Rumah itu terlalu mencolok ketika Didi pertama kali melihatnya, yang akhirnya ia langsung cocok untuk ditempati. Cat rumahnya dominan putih. Halamannya terbuat dari batu granit alami. Tak ada pagar pemisah antara halaman dengan jalan. Soal jalan itu sendiri, entah dari mana developer menamainya Jalan Sumur no. 13, padahal di samping kiri-kanan rumah itu tidak berdiri bangunan lain, hanya sebidang tanah merah yang ilalangnya dibiarkan meninggi. Di antara lahan yang penuh ilalang itu, rumah jadi terlihat besar sekali.
Malam mulai gelap. Rumah Jalan Sumur no. 13, yang dihuni pasangan suami Istri Didi dan Ratih itu mulai temaram akibat lampu komplek yang berpendar satu per satu. Rumah itu seperti berdiri seorang diri. Seolah dikucilkan dari kelompok rumah yang dikembangkan developer-nya.
Malam itu, Didi mendapat telepon dari kantornya agar hadir dalam sebuah pertemuan.
"Di, kamu mau ke kantor?" tanya Ratih.
"Kayaknya iya deh. Si Bos minta aku buat nemenin tamu dari Kanada."
"Lho kok bukan Si Bos yang nemenin, malah kamu?"
"Iya maksudnya aku sama bos. Kita lagi dapat projek pembangunan mall. Bos pengen aku membahas desain bangunannya kepada si Kanada itu."
Ratih mengerti, hanya saja ia mengulum tangannya yang berkeringat, berharap suaminya tidak ikut dalam pertemuan itu.
"Di, malam-malam gini, kamu kok mau nemenin orang lain? Istri sendiri siapa yang nemenin?" rayunya.
Sebenarnya Didi luluh terhadap rayuan maut istrinya itu, akan tetapi keprofesionalan dalam bekerja harus ditegakkan. Jadi mau tak mau ia memilih pergi memenuhi permintaan bosnya.
Didi tersenyum berusaha meredam rayuan Ratih, "Aku ga' lama kok."
Tetapi Ratih tidak puas dengan senyuman suaminya.
Ketika mulutnya ingin mengucapkan pulangnya jangan malam-malam ya, kalimat Didi lebih dulu menyambar, "Rumah kita ini cukup terang kok. Ga' gelap-gelap amat. Ilalang yang tumbuh di samping dan belakang rumah sudah tidak tinggi lagi. Aku sudah minta satpam komplek buat ikut jagain lingkungan sekitar rumah."
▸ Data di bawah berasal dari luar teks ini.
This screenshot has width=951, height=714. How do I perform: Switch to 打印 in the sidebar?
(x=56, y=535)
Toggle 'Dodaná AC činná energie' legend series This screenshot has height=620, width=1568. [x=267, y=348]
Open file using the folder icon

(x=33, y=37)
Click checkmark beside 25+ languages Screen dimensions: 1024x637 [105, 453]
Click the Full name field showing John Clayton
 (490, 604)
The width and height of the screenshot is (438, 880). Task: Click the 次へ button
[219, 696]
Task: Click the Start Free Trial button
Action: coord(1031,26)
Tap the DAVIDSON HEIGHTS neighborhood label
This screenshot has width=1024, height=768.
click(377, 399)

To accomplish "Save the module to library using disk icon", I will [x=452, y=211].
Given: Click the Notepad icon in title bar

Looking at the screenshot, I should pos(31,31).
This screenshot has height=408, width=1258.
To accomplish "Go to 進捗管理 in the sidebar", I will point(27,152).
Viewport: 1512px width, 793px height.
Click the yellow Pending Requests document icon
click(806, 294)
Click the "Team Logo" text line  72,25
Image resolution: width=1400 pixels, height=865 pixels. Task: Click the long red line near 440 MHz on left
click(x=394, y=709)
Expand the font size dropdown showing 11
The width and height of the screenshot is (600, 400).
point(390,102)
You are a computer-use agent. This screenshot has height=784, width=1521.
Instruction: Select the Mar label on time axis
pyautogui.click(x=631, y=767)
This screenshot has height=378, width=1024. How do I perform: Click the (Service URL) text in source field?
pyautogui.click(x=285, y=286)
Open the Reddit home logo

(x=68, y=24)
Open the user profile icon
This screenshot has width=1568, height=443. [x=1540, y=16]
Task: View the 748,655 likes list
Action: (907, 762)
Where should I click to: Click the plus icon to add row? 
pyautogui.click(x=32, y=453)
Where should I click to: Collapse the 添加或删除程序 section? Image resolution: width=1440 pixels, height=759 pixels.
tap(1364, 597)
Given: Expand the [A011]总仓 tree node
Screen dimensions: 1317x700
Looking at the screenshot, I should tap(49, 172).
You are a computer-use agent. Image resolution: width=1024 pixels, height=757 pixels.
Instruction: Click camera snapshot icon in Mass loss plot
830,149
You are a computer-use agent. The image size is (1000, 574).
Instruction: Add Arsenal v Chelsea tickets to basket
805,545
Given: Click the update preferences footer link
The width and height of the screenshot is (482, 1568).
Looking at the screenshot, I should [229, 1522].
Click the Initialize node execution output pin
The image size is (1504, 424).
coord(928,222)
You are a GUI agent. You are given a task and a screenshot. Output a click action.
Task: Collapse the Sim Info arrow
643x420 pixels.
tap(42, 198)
Perasaan Ratih tetap tidak enak. Rasa cemas soal suara di dinding itu masih belum reda.
"Sudah, ya. Aku berangkat. Kamu ga' usah khawatir."
Ratih dipeluk dengan penuh rasa kasih sayang. Kepala Ratih menyandar di bahu suaminya, dan tangan Didi mengusap rambut istrinya itu. Kemudian Didi mengecup kening istrinya.
"Jangan pulang malam-malam, ya," akhirnya kalimat itu terucap juga.
Didi sudah di dalam kendaraannya, lalu pergi meninggalkan istrinya sendirian di rumah itu.
KAMU SEDANG MEMBACA
Jangan Ketuk Pintu Rumah Kami
HorrorRatih cemas mendengar kegaduhan dari balik dinding. Setelah hampir setiap malam mendengar suara-suara itu, Ratih minta kepada suaminya agar pindah rumah. Tetapi Didi tidak serius menanggapi istrinya karena mereka baru saja membeli rumah di Jalan Sum...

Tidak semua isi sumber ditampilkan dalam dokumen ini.